On the Ndirande suicides
Whatever entered these young men and women's heads? was the impromptu question almost everybody to a man asked after a family of five decided that the best way to exorcise a spell allegedly cast on them by their own parents was to toss themselves onto a ball of fire.
My friends and colleagues Cheu Mita, Dr. Chiwoza Bandawe and Dr. Charles Chilimampunga might find academic explanations on how this can possibly happen. But, as a layman on the workings of the human mind, I think the Tuesday "out-of-this-world' Ndirande events is a statement on how wretched our society is becoming.
The Mutharika administration must not just dismiss this as "one of those wacky things". A full-scale investigation must be launched.
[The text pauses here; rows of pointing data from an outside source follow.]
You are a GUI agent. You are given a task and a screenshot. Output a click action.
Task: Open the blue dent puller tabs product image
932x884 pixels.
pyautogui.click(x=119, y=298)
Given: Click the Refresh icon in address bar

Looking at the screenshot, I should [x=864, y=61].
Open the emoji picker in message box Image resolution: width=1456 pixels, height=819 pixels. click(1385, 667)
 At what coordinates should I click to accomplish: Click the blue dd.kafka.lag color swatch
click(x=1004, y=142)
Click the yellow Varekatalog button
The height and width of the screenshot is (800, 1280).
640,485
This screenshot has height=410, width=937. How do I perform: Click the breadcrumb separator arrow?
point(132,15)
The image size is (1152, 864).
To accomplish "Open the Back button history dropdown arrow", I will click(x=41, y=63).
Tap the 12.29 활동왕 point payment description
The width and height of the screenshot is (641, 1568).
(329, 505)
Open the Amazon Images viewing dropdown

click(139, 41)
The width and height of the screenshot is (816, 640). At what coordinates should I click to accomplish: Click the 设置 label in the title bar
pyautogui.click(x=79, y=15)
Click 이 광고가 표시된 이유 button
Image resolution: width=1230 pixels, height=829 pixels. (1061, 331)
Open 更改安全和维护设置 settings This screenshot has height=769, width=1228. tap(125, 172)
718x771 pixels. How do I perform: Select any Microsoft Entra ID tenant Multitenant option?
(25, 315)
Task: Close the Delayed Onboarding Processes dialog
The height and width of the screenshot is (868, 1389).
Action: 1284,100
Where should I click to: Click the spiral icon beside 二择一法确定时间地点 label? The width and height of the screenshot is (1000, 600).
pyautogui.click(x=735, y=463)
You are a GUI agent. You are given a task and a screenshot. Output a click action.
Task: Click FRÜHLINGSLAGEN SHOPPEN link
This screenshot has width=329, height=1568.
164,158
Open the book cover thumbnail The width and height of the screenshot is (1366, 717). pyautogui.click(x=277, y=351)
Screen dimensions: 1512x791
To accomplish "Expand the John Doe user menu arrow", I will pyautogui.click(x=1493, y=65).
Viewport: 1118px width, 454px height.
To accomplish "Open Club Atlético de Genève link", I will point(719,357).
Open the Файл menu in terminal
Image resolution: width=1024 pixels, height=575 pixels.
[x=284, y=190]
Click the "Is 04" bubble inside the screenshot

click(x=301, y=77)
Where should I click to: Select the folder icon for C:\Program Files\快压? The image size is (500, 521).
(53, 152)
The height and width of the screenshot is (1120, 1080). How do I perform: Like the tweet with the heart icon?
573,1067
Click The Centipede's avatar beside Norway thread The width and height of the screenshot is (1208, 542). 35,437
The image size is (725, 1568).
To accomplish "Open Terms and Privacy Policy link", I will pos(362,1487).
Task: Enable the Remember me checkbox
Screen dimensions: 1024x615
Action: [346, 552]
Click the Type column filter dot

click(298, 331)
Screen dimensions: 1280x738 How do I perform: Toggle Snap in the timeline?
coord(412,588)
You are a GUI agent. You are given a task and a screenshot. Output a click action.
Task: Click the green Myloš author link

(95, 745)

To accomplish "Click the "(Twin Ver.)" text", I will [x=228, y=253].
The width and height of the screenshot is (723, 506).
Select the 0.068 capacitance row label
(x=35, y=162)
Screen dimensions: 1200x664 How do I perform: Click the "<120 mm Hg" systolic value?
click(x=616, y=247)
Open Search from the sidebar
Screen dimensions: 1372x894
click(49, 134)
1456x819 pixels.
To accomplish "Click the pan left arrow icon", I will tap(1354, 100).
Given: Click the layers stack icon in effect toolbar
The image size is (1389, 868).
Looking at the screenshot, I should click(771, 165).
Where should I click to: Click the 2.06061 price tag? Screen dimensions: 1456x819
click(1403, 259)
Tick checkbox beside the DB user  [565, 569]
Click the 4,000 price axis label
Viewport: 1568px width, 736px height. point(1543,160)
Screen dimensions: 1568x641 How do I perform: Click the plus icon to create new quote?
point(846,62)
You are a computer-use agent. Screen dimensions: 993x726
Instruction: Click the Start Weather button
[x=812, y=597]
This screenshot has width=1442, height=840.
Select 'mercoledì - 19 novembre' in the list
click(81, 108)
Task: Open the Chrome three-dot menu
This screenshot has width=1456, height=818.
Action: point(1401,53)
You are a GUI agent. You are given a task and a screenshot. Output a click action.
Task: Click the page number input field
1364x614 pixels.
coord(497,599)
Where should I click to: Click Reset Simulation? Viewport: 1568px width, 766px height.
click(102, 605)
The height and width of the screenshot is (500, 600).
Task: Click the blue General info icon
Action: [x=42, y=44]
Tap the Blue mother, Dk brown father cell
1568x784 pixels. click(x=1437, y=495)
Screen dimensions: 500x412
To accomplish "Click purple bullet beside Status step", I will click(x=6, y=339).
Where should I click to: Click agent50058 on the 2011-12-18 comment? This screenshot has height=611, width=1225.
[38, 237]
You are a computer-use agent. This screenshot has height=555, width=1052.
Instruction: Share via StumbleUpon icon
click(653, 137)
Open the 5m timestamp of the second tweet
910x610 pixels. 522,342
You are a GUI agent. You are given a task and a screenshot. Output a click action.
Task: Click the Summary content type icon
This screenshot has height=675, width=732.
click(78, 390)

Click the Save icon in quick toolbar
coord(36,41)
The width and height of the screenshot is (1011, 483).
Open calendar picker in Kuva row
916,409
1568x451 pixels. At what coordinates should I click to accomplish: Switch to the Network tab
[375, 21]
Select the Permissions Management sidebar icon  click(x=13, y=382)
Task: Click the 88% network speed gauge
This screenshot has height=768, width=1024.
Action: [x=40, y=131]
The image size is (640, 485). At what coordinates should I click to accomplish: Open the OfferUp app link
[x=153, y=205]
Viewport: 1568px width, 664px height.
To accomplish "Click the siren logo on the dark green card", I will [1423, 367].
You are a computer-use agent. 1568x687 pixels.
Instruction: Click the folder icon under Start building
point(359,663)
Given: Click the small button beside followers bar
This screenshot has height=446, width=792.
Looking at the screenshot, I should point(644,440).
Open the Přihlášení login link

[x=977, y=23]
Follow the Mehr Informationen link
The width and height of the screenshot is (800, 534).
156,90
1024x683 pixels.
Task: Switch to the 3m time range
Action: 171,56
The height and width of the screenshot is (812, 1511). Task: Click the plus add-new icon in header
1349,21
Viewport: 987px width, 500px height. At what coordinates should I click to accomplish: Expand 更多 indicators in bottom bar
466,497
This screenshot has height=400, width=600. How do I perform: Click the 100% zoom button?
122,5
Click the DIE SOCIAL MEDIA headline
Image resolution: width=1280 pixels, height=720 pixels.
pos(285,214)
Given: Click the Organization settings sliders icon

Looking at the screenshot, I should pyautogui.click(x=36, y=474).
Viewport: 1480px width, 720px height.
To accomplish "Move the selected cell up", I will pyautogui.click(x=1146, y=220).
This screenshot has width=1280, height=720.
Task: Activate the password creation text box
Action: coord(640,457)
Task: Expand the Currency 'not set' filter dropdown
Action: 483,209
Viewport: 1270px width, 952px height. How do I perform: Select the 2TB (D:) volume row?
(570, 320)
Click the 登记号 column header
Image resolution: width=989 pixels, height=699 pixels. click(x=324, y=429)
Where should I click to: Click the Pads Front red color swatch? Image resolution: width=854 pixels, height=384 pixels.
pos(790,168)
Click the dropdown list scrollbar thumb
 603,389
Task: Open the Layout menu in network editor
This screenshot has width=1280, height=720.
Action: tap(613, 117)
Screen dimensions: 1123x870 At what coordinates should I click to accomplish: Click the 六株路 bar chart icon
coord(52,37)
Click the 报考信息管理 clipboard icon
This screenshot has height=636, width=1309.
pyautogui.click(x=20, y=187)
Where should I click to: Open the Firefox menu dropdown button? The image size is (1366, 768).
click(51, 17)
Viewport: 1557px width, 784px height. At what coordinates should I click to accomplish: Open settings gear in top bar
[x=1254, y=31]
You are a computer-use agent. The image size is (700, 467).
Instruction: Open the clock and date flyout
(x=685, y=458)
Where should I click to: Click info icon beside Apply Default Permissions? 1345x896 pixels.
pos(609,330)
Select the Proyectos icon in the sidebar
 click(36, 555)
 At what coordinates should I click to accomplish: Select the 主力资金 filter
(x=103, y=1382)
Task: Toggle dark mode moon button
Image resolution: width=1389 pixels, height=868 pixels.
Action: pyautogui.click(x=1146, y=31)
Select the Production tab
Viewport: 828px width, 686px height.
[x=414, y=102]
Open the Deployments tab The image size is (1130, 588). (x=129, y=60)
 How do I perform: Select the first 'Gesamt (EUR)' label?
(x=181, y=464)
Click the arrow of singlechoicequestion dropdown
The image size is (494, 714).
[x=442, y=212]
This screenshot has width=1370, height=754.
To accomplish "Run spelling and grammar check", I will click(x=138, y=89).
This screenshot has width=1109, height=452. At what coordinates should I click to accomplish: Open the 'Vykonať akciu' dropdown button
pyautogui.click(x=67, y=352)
Extremist and fundamentalist doctrines and ideologies are fanned by several factors, chief among them poverty, depravation and ignorance.
Rev. Billy Gama, the presidential religious affairs guru, has his work cut out for him. We have freedom of worship alright but the opposition to the measles campaign had red lights flashing. Denying medication in the wake of an outbreak was "constructive" mass suicide that might need some diplomacy to address. But when grown up men and women fashion out a furnace and decide to braii themselves diplomacy may not be the best solution.